Please write out the data that follows, word for word.

- Supplied records -
▬▬▬
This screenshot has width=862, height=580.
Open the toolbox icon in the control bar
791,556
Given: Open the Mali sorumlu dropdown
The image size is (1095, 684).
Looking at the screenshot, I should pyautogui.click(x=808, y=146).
▬▬▬
- Response below -
This screenshot has width=862, height=580.
Open the toolbox icon in the control bar
791,556
Given: Open the Mali sorumlu dropdown
The image size is (1095, 684).
Looking at the screenshot, I should pyautogui.click(x=808, y=146).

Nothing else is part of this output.